Ausschreibung Kunstpreis Leipzig: PARADIGMA BLICKWECHSEL- NEUE ARBEITSWELTEN 2017

Zum dritten Mal findet in der Kulturfabrik Tapetenwerk Leipzig im Stadtteil Plagwitz die Ausstellung „Paradigma Blickwechsel – Neue Arbeitswelten“statt. Auf 200 qm zeigen renommierte Fotografen und internationale Künstler Ihre Arbeiten. Anlässlich dieser Ausstellung wird jährlich ein Kunstpreis verliehen.
Die Ausschreibung richtet sich an bildende Künstler aller Medien mit abgeschlossenem Hochschulstudium oder einem vergleichbaren Abschluss die in Leipzig leben, gelebt / gearbeitet haben oder deren Werk sich mit Leipzig befasst. Ein/e Künstler/In wird auf Grund seines bisherigen Werkes von einer Fachjury im September 2017 ausgewählt.
Die Öffentliche Bekanntgabe und Auszeichnung ist am 13. Oktober 2017 zur Vernissage der Ausstellung „Paradigma Blickwechsel – Neue Arbeitswelten“ im Tapetenwerk Leipzig.

Preisgeld: 2000 €
Dieser Betrag soll der Produktion eines Werkes zum Thema „Neue Arbeitswelten“ dienen,
welches in der Folgeausstellung ein Jahr später gezeigt wird. Der /die Künstler/In und das
entstandene Werk werden im Katalog und der nächsten Ausstellung 2018 vorgestellt.

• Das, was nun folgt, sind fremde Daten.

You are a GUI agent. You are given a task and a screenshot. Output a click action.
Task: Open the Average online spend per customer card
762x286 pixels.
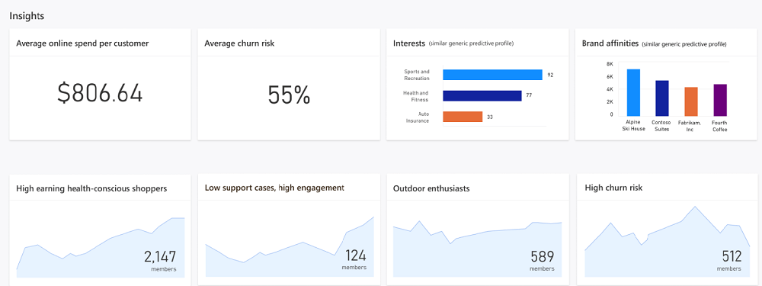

Bisherige Preisträgerinnen:
2015 / Lada Nakonechna / Ukraine / Zeichnung
2016 / Petra Polly / Deutschland / Malerei

 

Einzureichen sind :
– Biographie (mit persönlichem Bezug zu Leipzig )
– Bestätigung des Studienabschlusses
– Ausstellungsverzeichnis /Bibliographie
– Eine PDF Datei mit Werkbeispielen (Max. 6 Seiten bitte nicht Größer als 8 MB)
– Absichtserklärung, die eine Idee vorstellt zum geplanten Vorhaben „Neue Arbeitswelten“
(alle Medien sind erlaubt, max. 400 Wörter)

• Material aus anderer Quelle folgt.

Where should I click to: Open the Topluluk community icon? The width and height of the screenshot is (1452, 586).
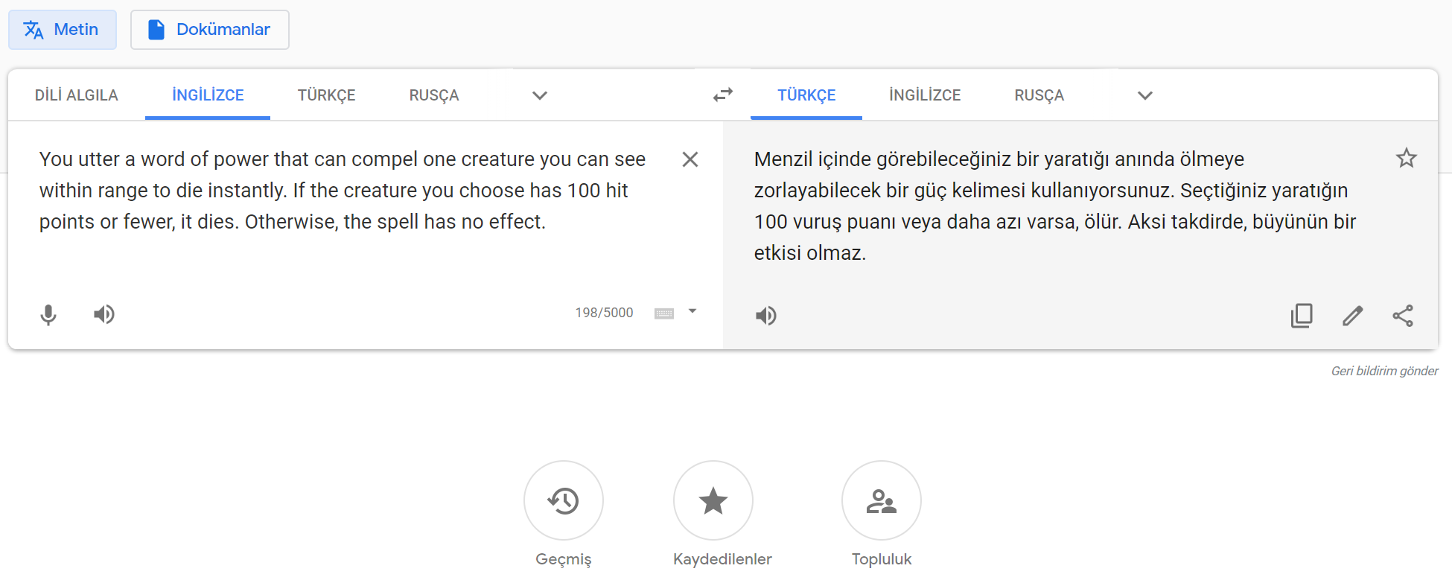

Bewerbung bitte per E-Mail unter Betreff: Paradigma Blickwechsel 2017 an:
maria.ondrej@googlemail.com
oder als Datenstik an :
Maria Ondrej / Atelier für Radierung Leipzig / Spinnereistraße 7 / 04179 Leipzig

Einsendeschluss : 30. Juli 2017

Unvollständige Bewerbungsunterlagen können nicht berücksichtigt werden.

 

Paradigma Blickwechsel ist ein Projekt der Initiatorinnen Peggy Liebscher, Elke Pietsch, Jana Reichenbach-Behnisch, Anna Louise Rolland und Maria Ondrej mit Unterstützung der Leipziger Bürgerschaft.